## Short exercise
According to the HTCondor submission guide below, why can you run the final law task directly? Answer in one to three sentences.

## Text provided
HTCondor Batch Submission Guide
This guide explains how to submit RDFAnalyzerCore analyses to HTCondor using
the law-based workflows in the law/ directory. All batch submission is
managed through law (Luigi Analysis Workflow),
which provides dependency tracking, automatic resubmission, and restart-safe
monitoring.
Table of Contents
- Overview
- Quick Start
- Prerequisites
- Environment Setup
- NANO / Rucio Submission
- CERN Open Data Submission
- Common Parameters
- Configuration File Format
- Monitoring and Resubmission
- Advanced Features
- Troubleshooting
Overview
RDFAnalyzerCore provides two law-based submission workflows:
| Workflow | Module | Data Source |
|---|---|---|
| NANO / Rucio | law/nano_tasks.py |
CMS NanoAOD via Rucio |
| CERN Open Data | law/opendata_tasks.py |
CERN Open Data Portal |
Each workflow consists of four law tasks that run in sequence:
- Prepare*Sample – discovers input files and creates per-job configuration directories (one branch per sample, runs in parallel).
- Build*Submission – assembles
condor_submit.sub, run scripts, and stages the executable,aux/, x509 proxy, and local shared libraries intoshared_inputs/. - Submit*Jobs – runs
condor_submitand records the cluster ID. - Monitor*Jobs – blocking polling loop that verifies EOS outputs,
resubmits held/failed jobs, and writes
all_outputs_verified.txt.
Law tracks task outputs so you can run the final task directly and earlier steps execute automatically if not yet complete.
Quick Start
# 1. Set up the law environment (run once per session from the repo root)

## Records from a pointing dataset
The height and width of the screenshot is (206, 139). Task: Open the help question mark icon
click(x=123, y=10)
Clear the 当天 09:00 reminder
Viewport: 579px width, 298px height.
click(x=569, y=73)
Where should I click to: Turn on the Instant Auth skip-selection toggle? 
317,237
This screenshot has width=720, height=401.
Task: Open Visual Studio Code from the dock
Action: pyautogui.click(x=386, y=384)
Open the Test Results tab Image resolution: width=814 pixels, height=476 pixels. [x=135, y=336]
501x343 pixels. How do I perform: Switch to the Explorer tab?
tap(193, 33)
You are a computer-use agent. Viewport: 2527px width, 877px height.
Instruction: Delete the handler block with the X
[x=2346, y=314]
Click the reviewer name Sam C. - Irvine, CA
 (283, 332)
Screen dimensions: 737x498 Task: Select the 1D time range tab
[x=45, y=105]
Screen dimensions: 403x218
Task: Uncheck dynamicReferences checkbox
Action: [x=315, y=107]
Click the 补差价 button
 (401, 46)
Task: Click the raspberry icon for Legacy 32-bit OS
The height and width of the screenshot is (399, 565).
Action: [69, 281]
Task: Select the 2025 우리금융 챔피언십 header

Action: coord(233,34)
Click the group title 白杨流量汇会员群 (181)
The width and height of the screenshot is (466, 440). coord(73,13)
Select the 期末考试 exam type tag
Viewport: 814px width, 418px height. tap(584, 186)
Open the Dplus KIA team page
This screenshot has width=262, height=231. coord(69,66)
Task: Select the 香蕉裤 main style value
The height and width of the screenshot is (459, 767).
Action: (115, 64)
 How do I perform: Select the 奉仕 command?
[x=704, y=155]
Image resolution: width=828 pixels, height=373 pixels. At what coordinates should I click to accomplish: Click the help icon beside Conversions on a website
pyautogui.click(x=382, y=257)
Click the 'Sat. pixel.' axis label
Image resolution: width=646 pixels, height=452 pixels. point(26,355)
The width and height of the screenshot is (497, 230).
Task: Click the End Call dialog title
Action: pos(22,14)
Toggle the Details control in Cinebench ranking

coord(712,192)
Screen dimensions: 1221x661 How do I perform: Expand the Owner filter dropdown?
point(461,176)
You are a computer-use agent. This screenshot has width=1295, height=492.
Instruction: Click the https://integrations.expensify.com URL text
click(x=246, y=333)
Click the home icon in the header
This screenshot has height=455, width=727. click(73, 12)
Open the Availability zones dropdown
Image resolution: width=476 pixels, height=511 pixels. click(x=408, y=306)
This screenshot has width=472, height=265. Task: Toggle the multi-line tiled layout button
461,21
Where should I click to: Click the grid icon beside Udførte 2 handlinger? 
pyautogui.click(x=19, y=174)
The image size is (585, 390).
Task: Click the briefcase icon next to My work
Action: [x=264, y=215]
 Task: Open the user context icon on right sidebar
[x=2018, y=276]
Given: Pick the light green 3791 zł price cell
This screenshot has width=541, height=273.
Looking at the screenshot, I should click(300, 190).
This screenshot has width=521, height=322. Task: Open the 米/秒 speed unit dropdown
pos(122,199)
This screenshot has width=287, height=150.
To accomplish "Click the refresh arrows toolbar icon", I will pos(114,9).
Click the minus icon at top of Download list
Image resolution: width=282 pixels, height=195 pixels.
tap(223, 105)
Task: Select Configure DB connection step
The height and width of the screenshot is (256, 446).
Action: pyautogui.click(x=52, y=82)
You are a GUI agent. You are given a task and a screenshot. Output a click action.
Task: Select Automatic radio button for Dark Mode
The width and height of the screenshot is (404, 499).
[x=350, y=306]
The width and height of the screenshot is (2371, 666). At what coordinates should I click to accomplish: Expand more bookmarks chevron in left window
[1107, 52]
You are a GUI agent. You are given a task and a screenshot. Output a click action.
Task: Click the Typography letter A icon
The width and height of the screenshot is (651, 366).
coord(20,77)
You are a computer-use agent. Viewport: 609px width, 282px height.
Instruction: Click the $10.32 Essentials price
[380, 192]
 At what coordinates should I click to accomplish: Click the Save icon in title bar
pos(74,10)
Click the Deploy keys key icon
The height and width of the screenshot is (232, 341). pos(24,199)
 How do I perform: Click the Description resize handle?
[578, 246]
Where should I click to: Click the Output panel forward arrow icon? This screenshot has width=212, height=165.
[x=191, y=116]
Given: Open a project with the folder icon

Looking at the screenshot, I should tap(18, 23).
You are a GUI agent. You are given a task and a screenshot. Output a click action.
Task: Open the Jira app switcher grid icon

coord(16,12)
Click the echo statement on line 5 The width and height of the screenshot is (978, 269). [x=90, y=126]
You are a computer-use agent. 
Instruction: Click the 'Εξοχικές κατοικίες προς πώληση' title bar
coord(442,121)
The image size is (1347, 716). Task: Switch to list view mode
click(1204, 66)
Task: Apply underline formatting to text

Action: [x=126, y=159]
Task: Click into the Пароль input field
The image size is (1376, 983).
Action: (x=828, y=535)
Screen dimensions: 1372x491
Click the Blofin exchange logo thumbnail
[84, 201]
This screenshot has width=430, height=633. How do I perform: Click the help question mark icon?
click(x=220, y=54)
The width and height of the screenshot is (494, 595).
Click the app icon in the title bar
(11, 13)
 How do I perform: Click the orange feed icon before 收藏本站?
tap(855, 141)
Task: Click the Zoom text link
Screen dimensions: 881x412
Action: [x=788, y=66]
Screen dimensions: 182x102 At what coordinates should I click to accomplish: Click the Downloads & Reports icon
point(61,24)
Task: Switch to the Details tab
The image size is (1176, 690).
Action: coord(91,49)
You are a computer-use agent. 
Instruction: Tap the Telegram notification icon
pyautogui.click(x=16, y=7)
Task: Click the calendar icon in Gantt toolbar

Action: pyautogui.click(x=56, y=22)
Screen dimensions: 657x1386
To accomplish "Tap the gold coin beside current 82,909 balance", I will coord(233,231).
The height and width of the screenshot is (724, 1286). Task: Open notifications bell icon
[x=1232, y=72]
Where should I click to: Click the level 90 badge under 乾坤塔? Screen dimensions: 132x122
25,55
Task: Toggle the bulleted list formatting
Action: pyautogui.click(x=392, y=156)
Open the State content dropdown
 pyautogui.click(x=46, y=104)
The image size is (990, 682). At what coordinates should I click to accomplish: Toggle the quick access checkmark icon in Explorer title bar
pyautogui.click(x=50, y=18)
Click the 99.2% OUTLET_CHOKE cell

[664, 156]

## Reply to the task
Law tracks task outputs. When you run the final task, any earlier steps that are not yet complete run automatically first.